ELS: The phrase has become a pretty popular meme; not sure if was back in 2005.

BJB: Memes didn’t really exist in 2005. It was one of those things that was sufficiently familiar that I hoped it would pull people in. It definitely has become meme-ified.

ELS: Do you still play videogames, or was this a thing of the past that you revisited for this project?

BJB: It’s weird. I began this project in 2004, almost ten years ago. I had no kids then, so I had time to play games and do what I wished. Now I’ve got a son – he was born in 2010 so he’s three and a half. Honestly, playing videogames is one of the things in my life that has fallen by the wayside. I still enjoy doing it, but I have a hard time justifying it, especially since so many modern games take up so much of your time if you actually play them. So I don’t spend much time playing games anymore, and I’m actually fairly comfortable with that idea. I balance that out by saying that I actually teach a videogame course at Carroll University in Wisconsin, so I get my fix that way. I assign all sorts of games: some classics, some contemporaries, and a bunch that the students have never heard of. So I’m still playing and thinking about them, just in a more academic context these days. When it comes down to it, my free time is fairly small, so when it gets to 9:30 at night, I would rather read or do something else than spend half an hour playing a videogame.

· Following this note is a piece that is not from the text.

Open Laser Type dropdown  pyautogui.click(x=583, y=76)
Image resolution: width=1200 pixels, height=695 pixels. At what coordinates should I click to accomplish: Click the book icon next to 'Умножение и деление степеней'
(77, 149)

ELS: Does your videogame course focus on literature, mechanics, design, or…?

BJB: It’s called a “Cultural Seminar” – that’s the big touchstone for many of the general education courses. We want our students to learn about culture through different lenses, so mine is videogames, and believe it or not there is actually a textbook about how to study videogames. We talk about the academic theory of videogames, how they reveal culture by what they reveal within the games themselves, and how they impact the larger culture. We look at why Pac Man was so popular, why Tetris was so popular, and we also deal with the question of “Do violentgames cause violence?” We look at how the games are situated within American culture as well to see what their impacts are.

ELS: Do you think some of that came through in your book?

BJB: I don’t really think so. It wasn’t something I was necessarily thinking much about during the writing. So many of the poems are not inherently autobiographical but they’re autobiographically based, so I was writing more from personal perspective than from a broader perspective. It’s definitely more of a lyric voice in this particular book as opposed to trying to teach– because the poems are ultimately about experiences other than the game themselves and the comment is the game itself.

ELS: So you don’t think you had any messages about video games in mind for your readers when you wrote?

BJB: Other than that they’re worth serious inquiry. And I think that’s important. That they can be treated seriously, that they’re more than ephemeral flashes of light on a screen, that they do have meaning and can have artistic meaning either through transforming them or even in and of themselves. The question I’ve been asked a couple of times is “Are videogames art?” People wrestle with it, so it’s something I’ve tried to comment on. My answer is very clearly yes. More specifically, it’s my goal to show that videogames can be a generative source for other artistic endeavors.